第119章 第 119 章(1 / 2)

假駙馬,真皇後 雲照君 17825 字 9個月前

第一百一十九章

顏之雅其人,雖是女子、又年紀輕輕,但在汴京城,莫說是行醫的這一行裡,便是在朝堂上下,也是小有名氣的。

畢竟去年除夕宮宴時,皇後娘娘受驚、命懸一線,是她治好的,今年年節宮變皇上得了那樣嚴重的咳症,又是她治好的——

倘使她不是個女人,作為一個大夫,這樣的光輝戰績,早也夠天家為她開個後門,讓她進太醫院做個不大不小的醫官了。

可她既是女子,便隻能叫人替她惋惜投錯了胎,嗚呼哀哉的可惜一回了。

所以當賀顧知道顏之雅準備推拒了皇帝破例、許她進入太醫院為官的意思時,眼珠子險些沒從眼眶裡掉下來。

雖說他也知道顏之雅一向是自由散漫慣了的,想必八成不願意每天晨昏定省似的定點點卯去太醫院赴職辦差。

……但若隻為著這個,放棄了這麼好的機會,賀顧實在有些替她可惜,不由苦口婆心的勸她道:“皇上的意思,姑娘怎麼也敢推拒?這也太過大膽了,萬一惹得陛下不悅了,你一個女子,怎麼……”

顏之雅道:“侯爺不必替我擔心,皇上和我提這事時,就說過倘我不願去,便另給我一份賞賜,他老人家也不會因此怪罪於我一個小女子的,況且太醫院的差事,無非就是給宮中貴人們看診,我如今閒在家中,宮中若有什麼貴人這病了、那痛了,叫我進宮去看,我也一樣去的,何必非得再進那勞什子的太醫院呢?”

賀顧沉吟片刻,道:“這……也是,不過當年你家老太爺官至太醫院院判,你若能承繼祖業,本也可算一段佳話了,可你既不願,皇上也不追究,那便……”

顏之雅卻話鋒一轉,忽然放下了茶杯,抬目看著賀顧,神色肅穆道:“小侯爺,我的事就先不必說了,你可知我今日來見你是為了什麼?陛下又為什麼要破例重重賞我?”

賀顧一怔,道:“這……你救了皇上和娘娘兩回,陛下有賞,也是情理之中的事……”

顏之雅卻搖了搖頭,道:“不是為著這個。

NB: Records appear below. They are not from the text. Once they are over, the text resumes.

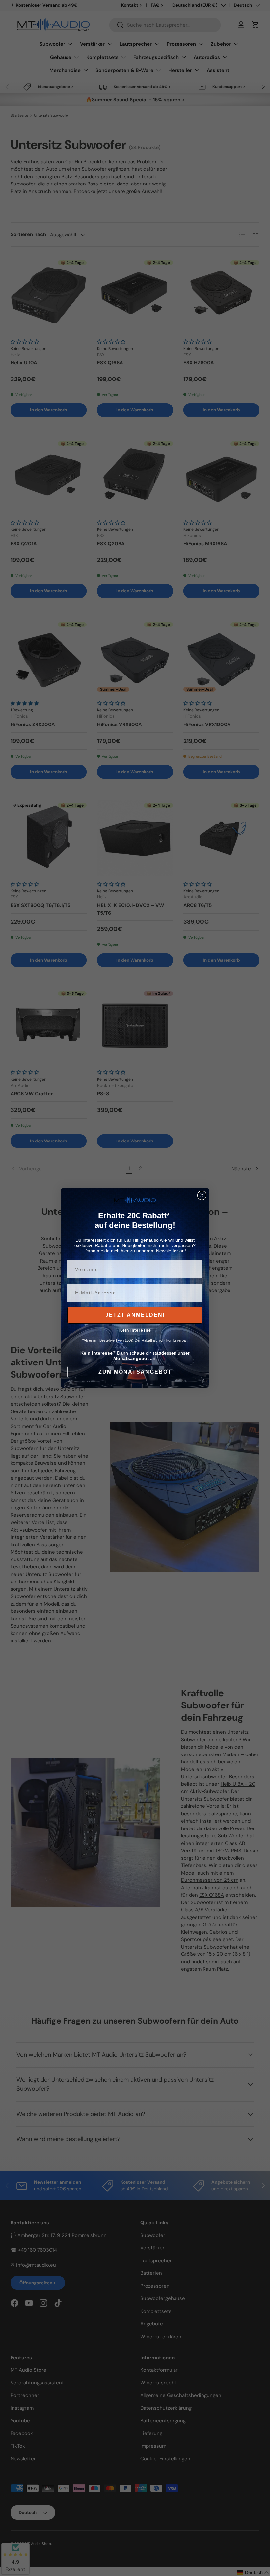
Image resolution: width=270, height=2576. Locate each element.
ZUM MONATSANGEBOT (135, 1372)
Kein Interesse (135, 1330)
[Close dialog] (202, 1195)
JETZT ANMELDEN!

”

方才進來時,顏之雅便說有事要和賀顧商量,是以整個茶廳裡隻有他們二人,小廝侍婢並未跟著進來,此刻周遭靜謐無聲,賀顧看著顏之雅的眼神,心裡忽然沒來由的咯噔了一聲。

顏之雅沉默了一回,長歎一聲,道:“慚愧,我的恩賞……實是因著賣了侯爺,才得來的。”

語罷便把昨日進宮,在宮中皇帝問她的話,一五一十的轉述給了賀顧。

賀顧聽完,心跳也不由得快了幾分,誠然他已從三殿下那裡知曉了陛下已經知道雙雙是他生的這事,但親耳聽見顏之雅告訴他皇帝是如何逼問她的,仍覺得呼吸有些凝滯,背心隱隱起了一層薄汗。

賀顧沉默了一會,道:“這……我知道顏姑娘和陛下說實話,也是沒有辦法,姑娘雖然醫術過人,畢竟也隻是個弱質女流,陛下九五之尊……他要逼問你,姑娘也是迫不得已,賀某不會因此怨怪與姑娘的。”

何況皇帝知道這件事,也不是顏姑娘第一個捅出去的。

顏之雅卻又搖了搖頭,道:“侯爺又錯了,我並沒有和陛下說實話。”

賀顧怔然,奇道:“什麼?”

顏之雅低頭從袖口裡摸出了兩個繡著月季花的小荷包,放在案上,這才抬頭看著賀顧認真道:“侯爺,還要多虧你當初親自去了樊陽一趟,將我從老家接了出來,又出錢出力的幫襯著我開醫館、張羅營生,雖說我也救了侯爺幾回,但銀子診金也沒少拿,真要論起來,侯爺於我有恩,我顏之雅不能做個忘恩負義的人。”

她說著,推過了案上一個荷包到賀顧跟前,道:“侯爺,你切切要記住了,這個荷包裡的藥丸,可保得你、言家、還有小郡主的性命和安穩——”

賀顧聽得茫然,撚起了那個荷包,納悶道:“……這是什麼?”

顏之雅沉默了一會,道:“這是可保三年之內……小侯爺都再不會有孕的藥物,侯爺回去打開荷包,裡麵有張紙條,隻要按照我在上麵寫的法子服藥,便可得安穩。”

賀顧還以為自己聽錯了,好險沒從長椅上驚得跌下去,半晌才目瞪口呆道:“什麼……這……姑娘不是說,我再不會有下一回了嗎?”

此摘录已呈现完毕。